What you have to do:
Can you reproduce the rows below, starting with the line that contains "976x671 pixels. How" and going on through the line that contains "(x=806, y=92)", leaving out the pictures?

Data to use:
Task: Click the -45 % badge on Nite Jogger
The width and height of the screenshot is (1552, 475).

--

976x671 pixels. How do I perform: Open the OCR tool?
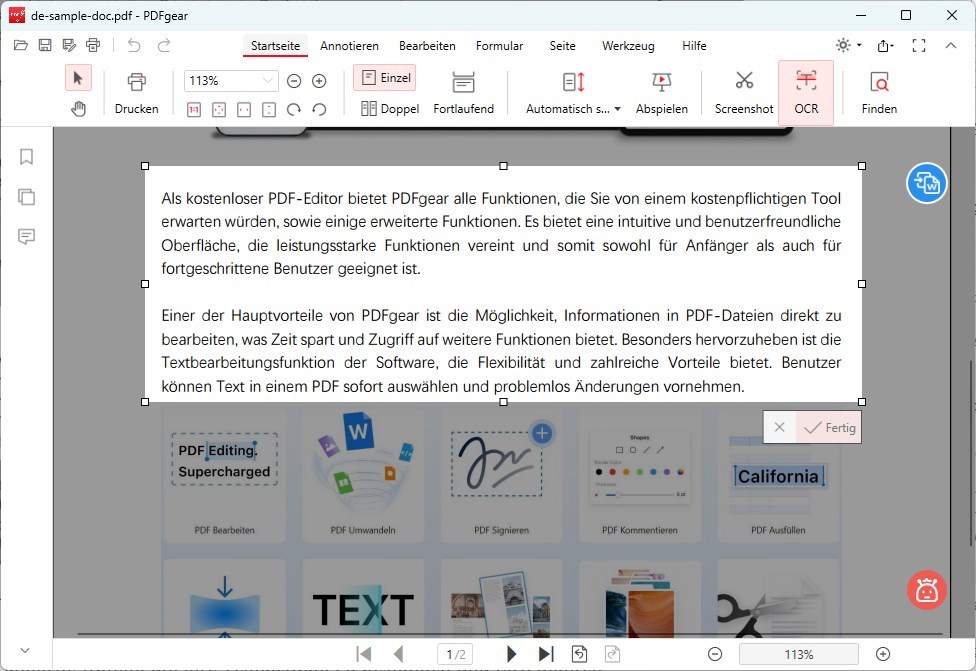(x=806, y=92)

...

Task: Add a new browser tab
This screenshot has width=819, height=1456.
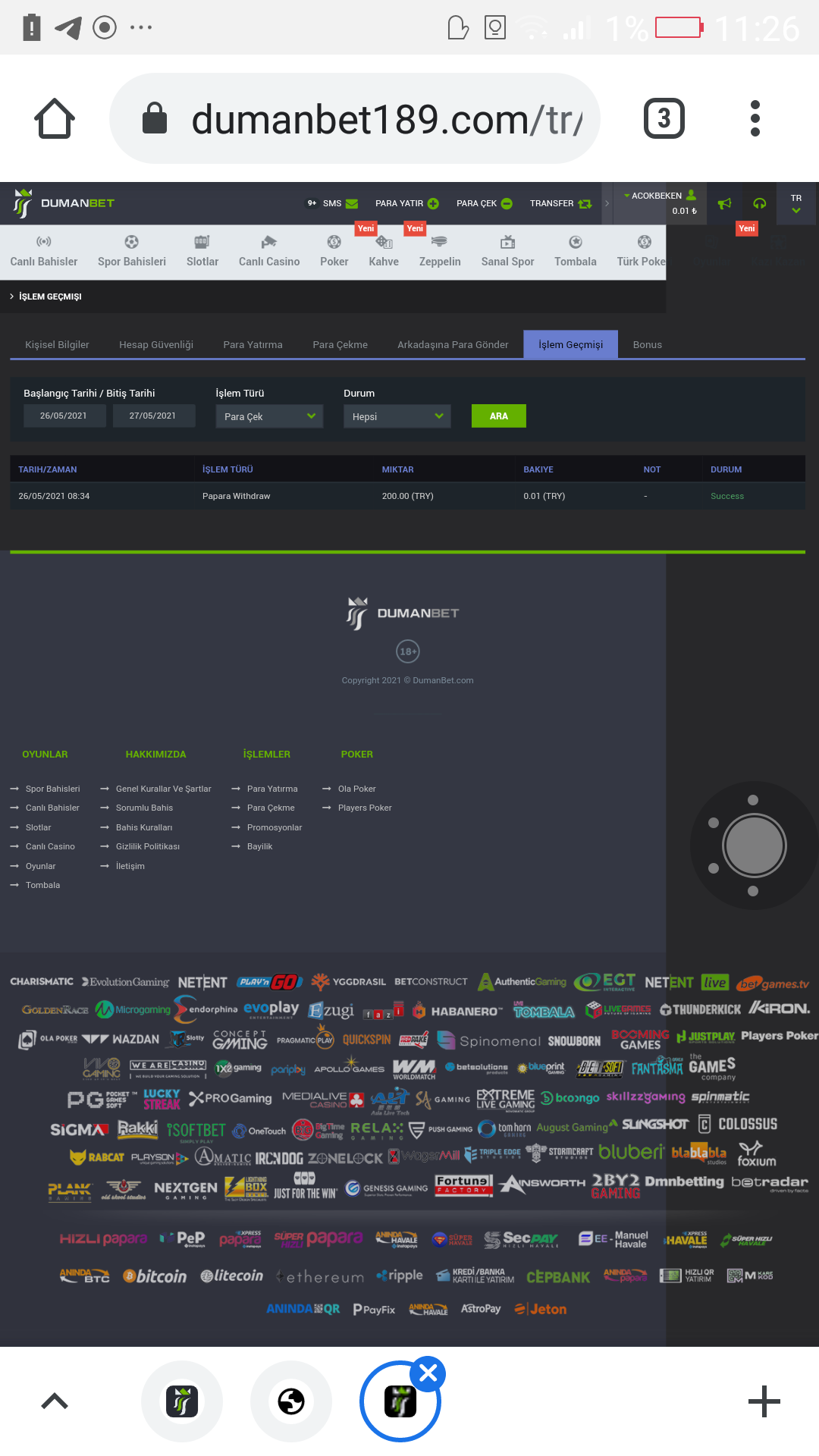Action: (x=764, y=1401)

Solution to the problem:
976x671 pixels. How do I perform: Open the OCR tool?
(x=806, y=92)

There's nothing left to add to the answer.